* What the task requires: Reproduce the material word for word, starting at the line that contains "1174x720 pixels." and continuing through the end of the material, leaving out the pictures.
————
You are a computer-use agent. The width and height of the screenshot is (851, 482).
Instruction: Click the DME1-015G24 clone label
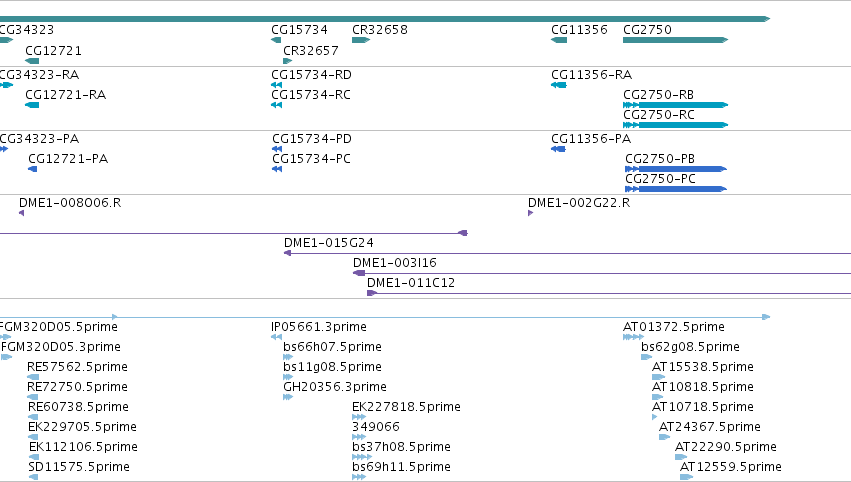point(329,243)
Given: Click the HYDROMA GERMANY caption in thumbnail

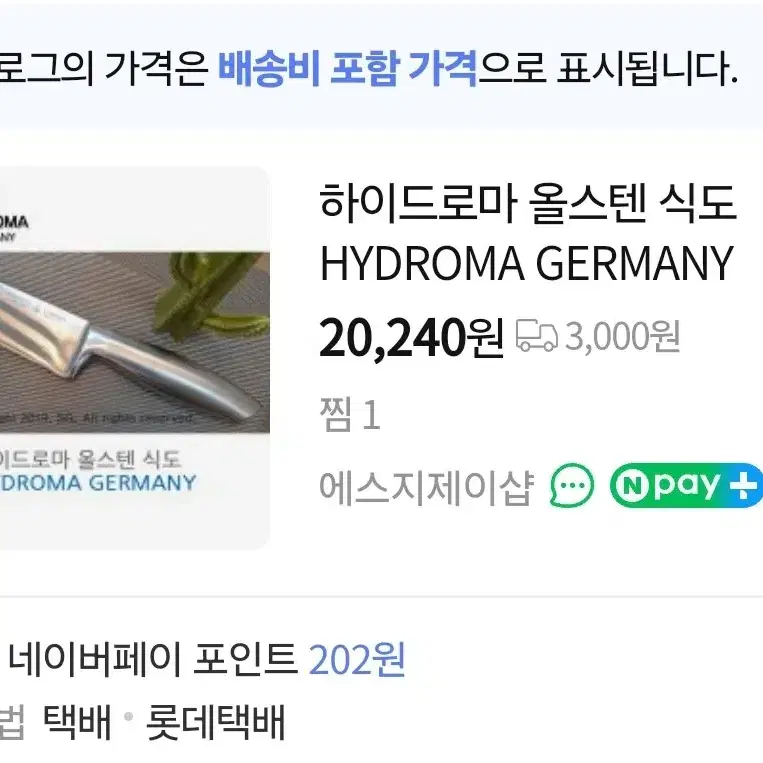Looking at the screenshot, I should pos(98,483).

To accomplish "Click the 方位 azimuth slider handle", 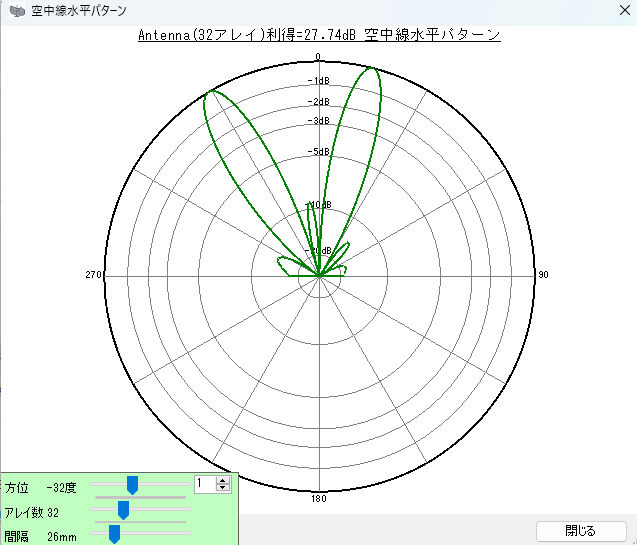I will (x=131, y=485).
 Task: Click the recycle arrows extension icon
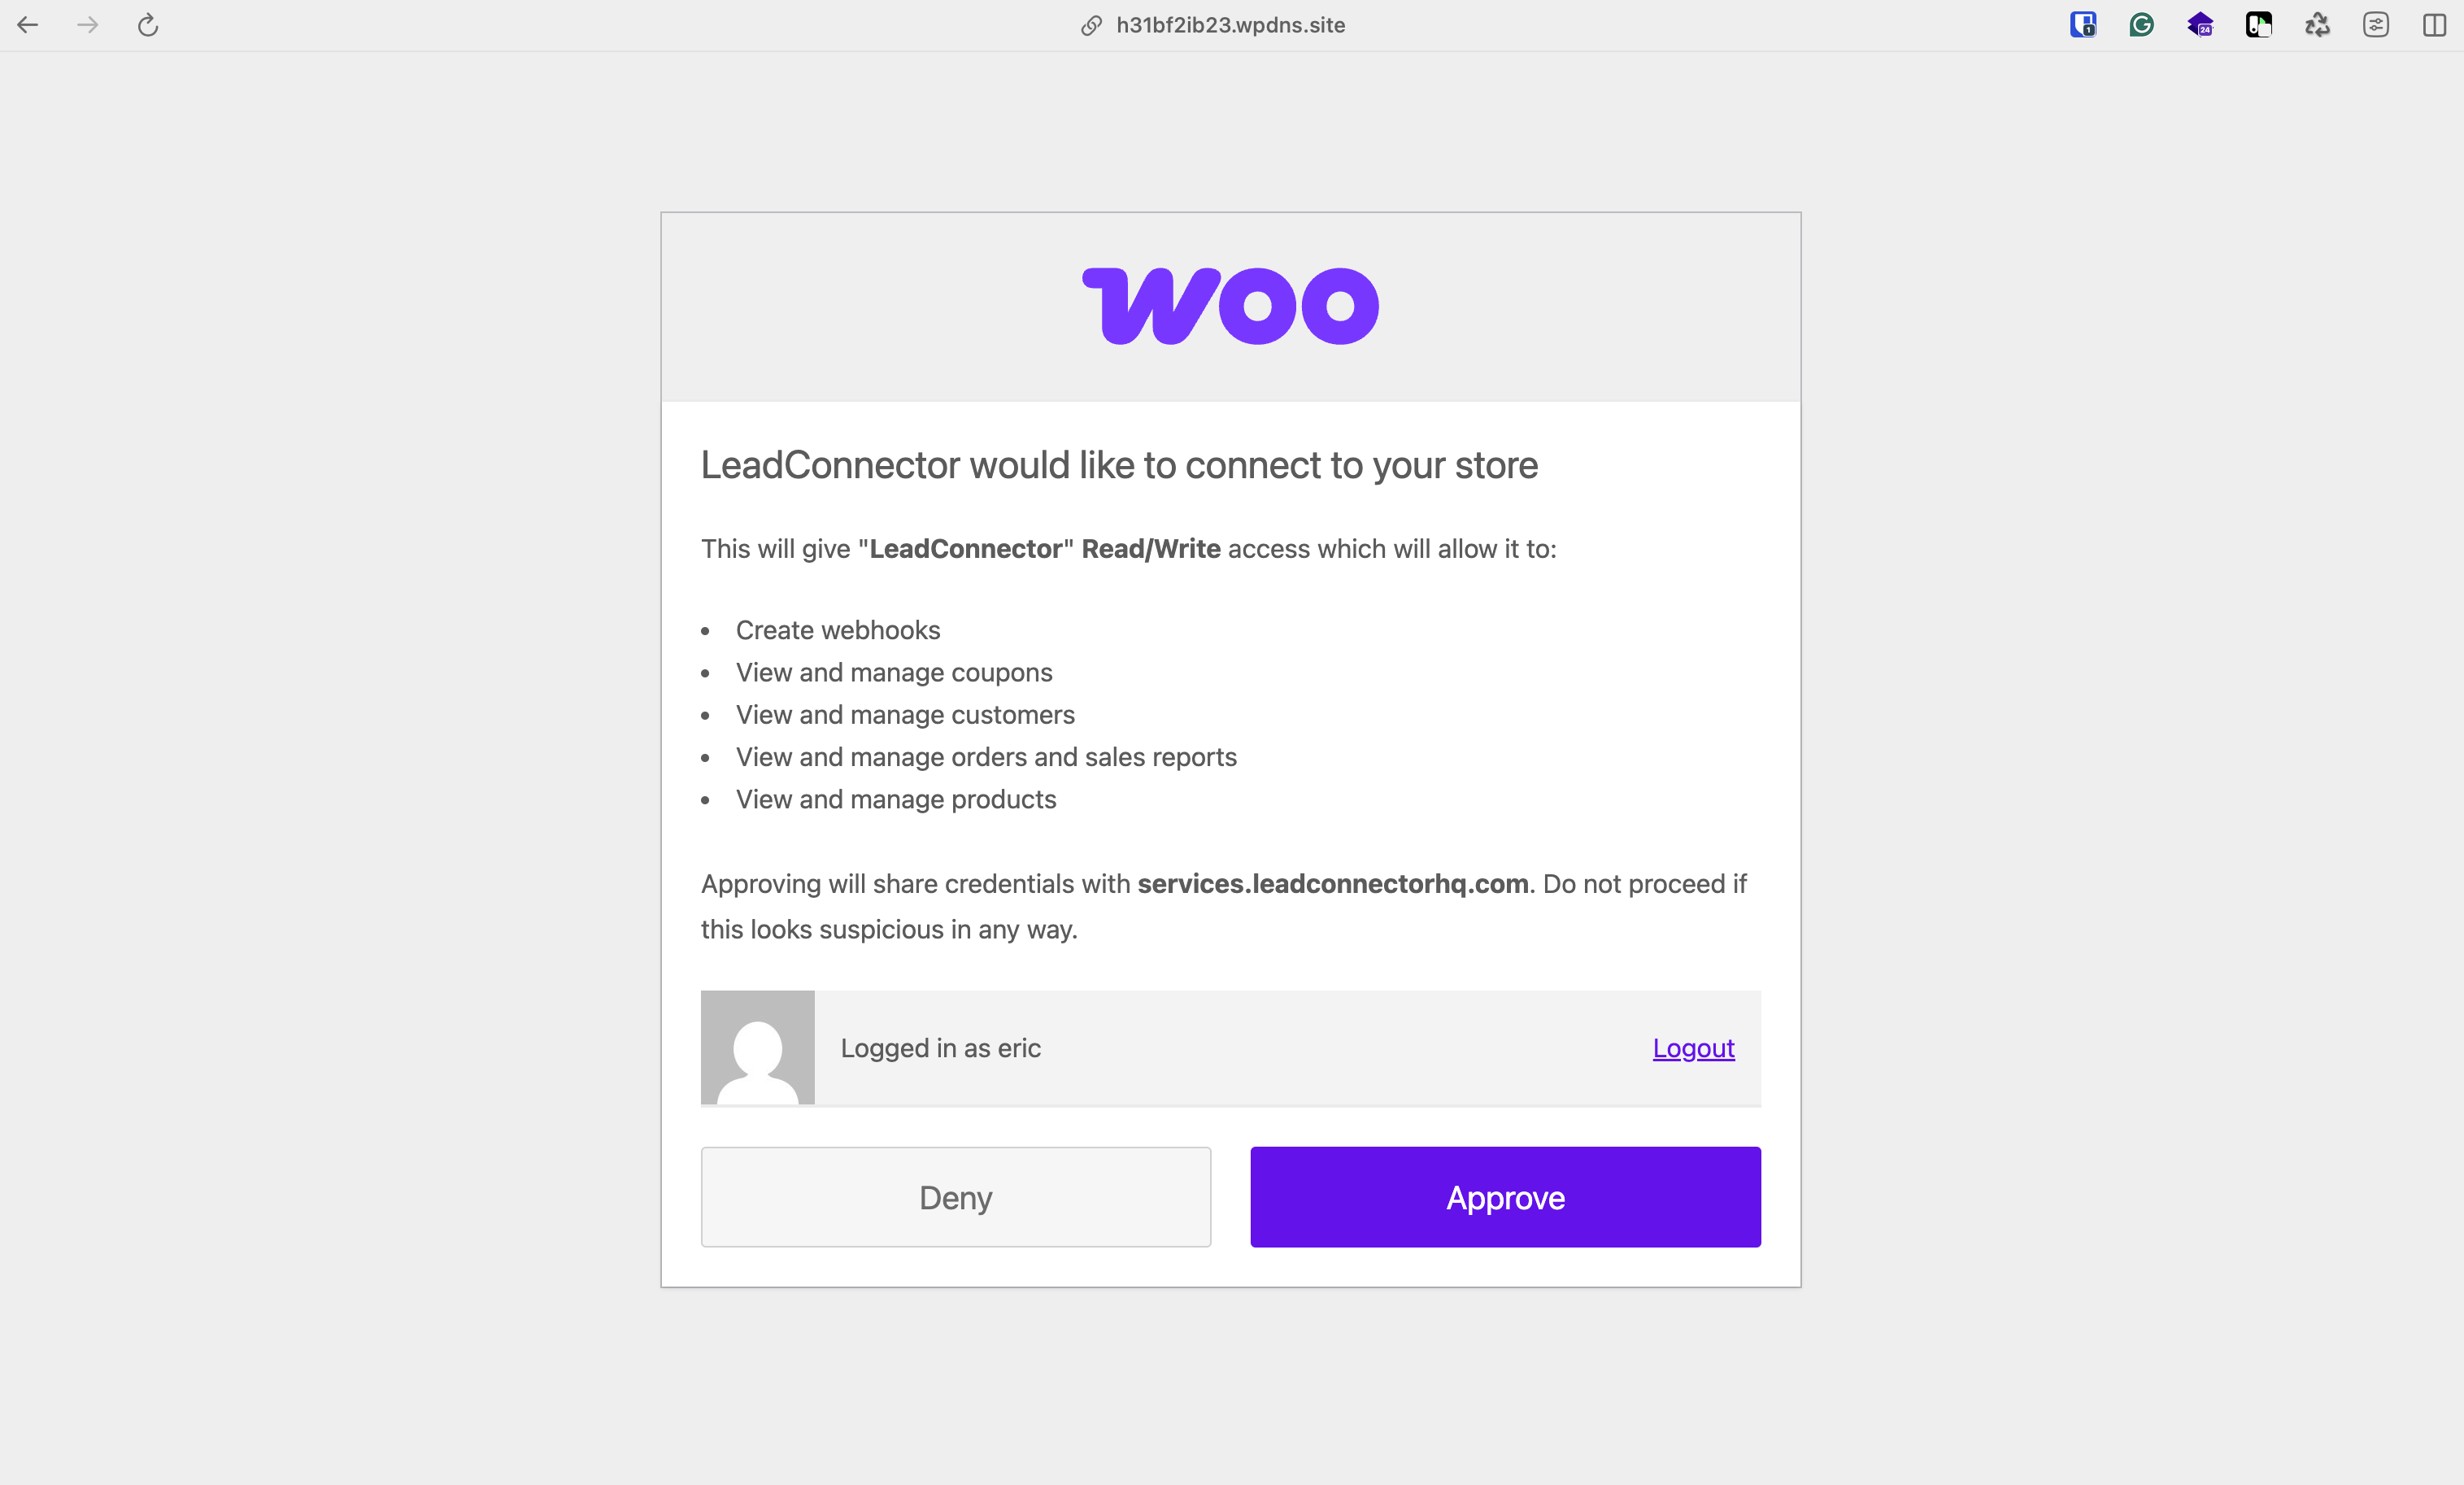(x=2317, y=25)
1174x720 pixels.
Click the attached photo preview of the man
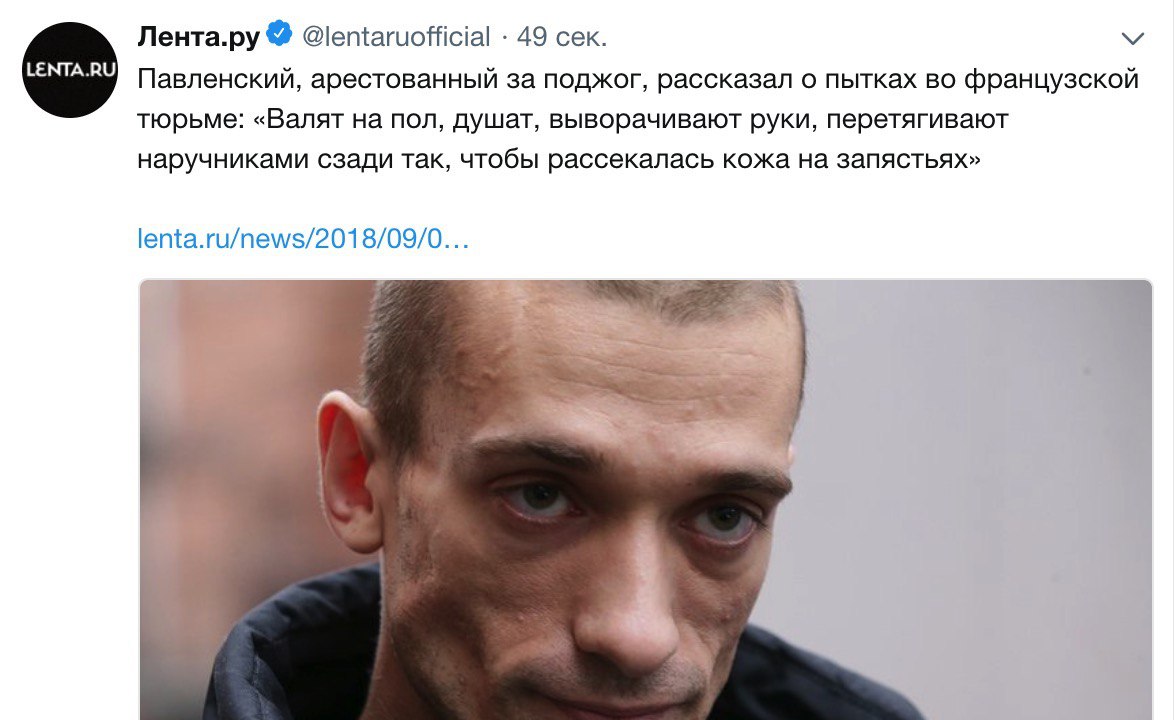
————
* Reply:
1174x720 pixels.
Click the attached photo preview of the man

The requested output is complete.